TEXT
What are acids and bases? (ESBQV)
Household acids and bases
Look around your home and school and find examples of acids and bases. Remember that foods can also
be acidic or basic.
Make a list of all the items you find. Why do you think they are acids or bases?
Some common acids and bases, and their chemical formulae, are shown in Table 13.1.
Most acids share certain characteristics, and most bases also share similar characteristics. It is
important to be able to have a definition for acids and bases so that they can be correctly identified
in reactions.
Defining acids and bases (ESBQW)
One of the first things that was noted about acids is that they have a sour taste. Bases were noted to
have a soapy feel and a bitter taste. However you cannot go around tasting and feeling unknown
substances since they may be harmful. Also when chemists started to write down chemical reactions more
practical definitions were needed.
A number of definitions for acids and bases have developed over the years. One of the earliest was the
Arrhenius definition. Arrhenius (1887) noticed that water dissociates (splits up) into
hydronium \((\text{H}_{3}\text{O}^{+})\) and hydroxide \((\text{OH}^{-})\) ions according to the
following equation:
\(2\text{H}_{2}\text{O (l)} \rightarrow \text{H}_{3}\text{O}^{+}\text{(aq)} + \text{OH}^{-}\text{(aq)}\)
For more information on dissociation, refer to Grade 10 (chapter 18: reactions in aqueous
solution).

REQUIRED WORK
[A] Please repeat the acids and bases text from "What are acids" to "acidic or basic.".
[B] Turn the paragraph of the acids and bases text beginning "One of the first things" into a short bulleted list that keeps its main facts.
Rely only on the acids and bases text.

EXTRACTED INFORMATION

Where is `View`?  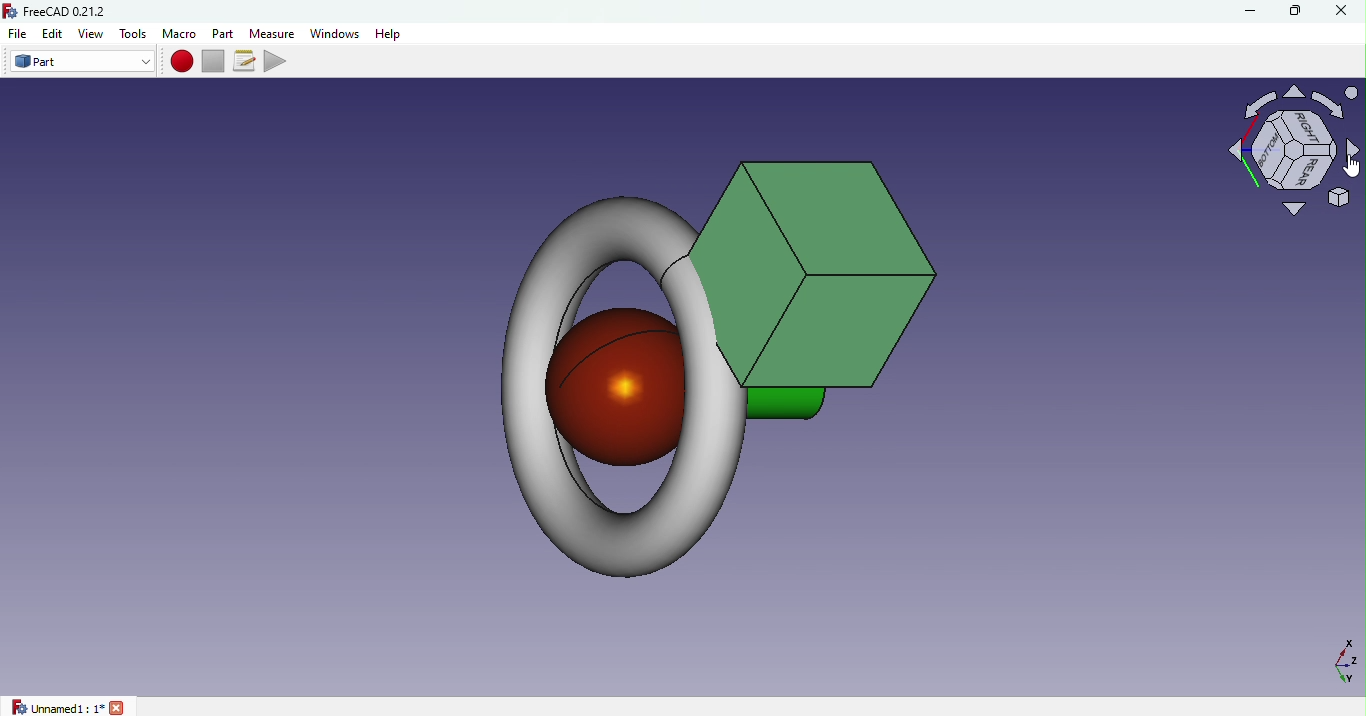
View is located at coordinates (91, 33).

==

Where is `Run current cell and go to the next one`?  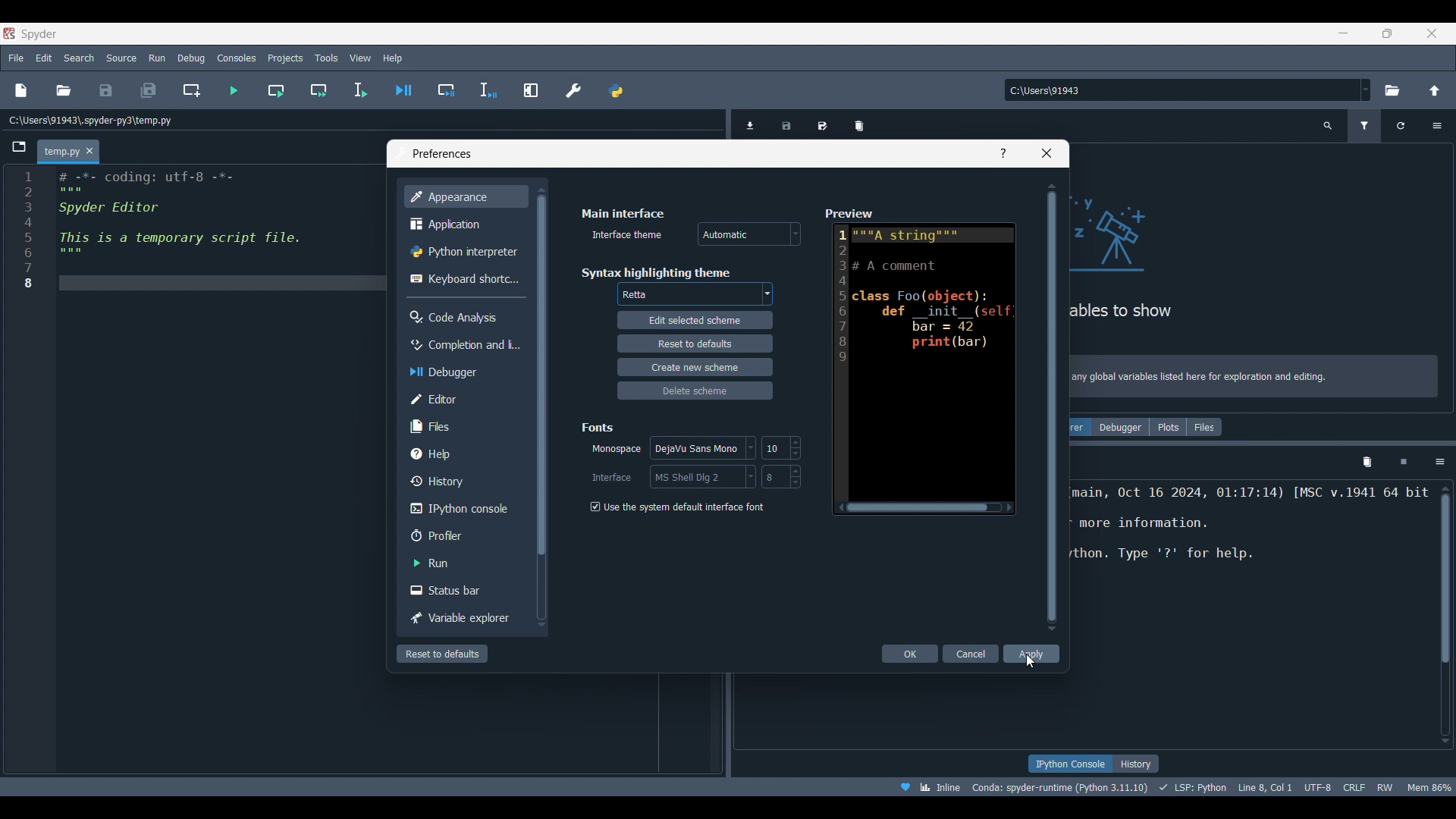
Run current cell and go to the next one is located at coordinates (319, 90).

ANSWERS TO THE TASKS
[A]
What are acids and bases? (ESBQV)
Household acids and bases
Look around your home and school and find examples of acids and bases. Remember that foods can also
be acidic or basic.

[B]
- Acids were first noted for their sour taste.
- Bases were noted for a soapy feel and a bitter taste.
- Unknown substances should not be tasted or felt, since they may be harmful.
- Once chemists began writing down chemical reactions, more practical definitions were needed.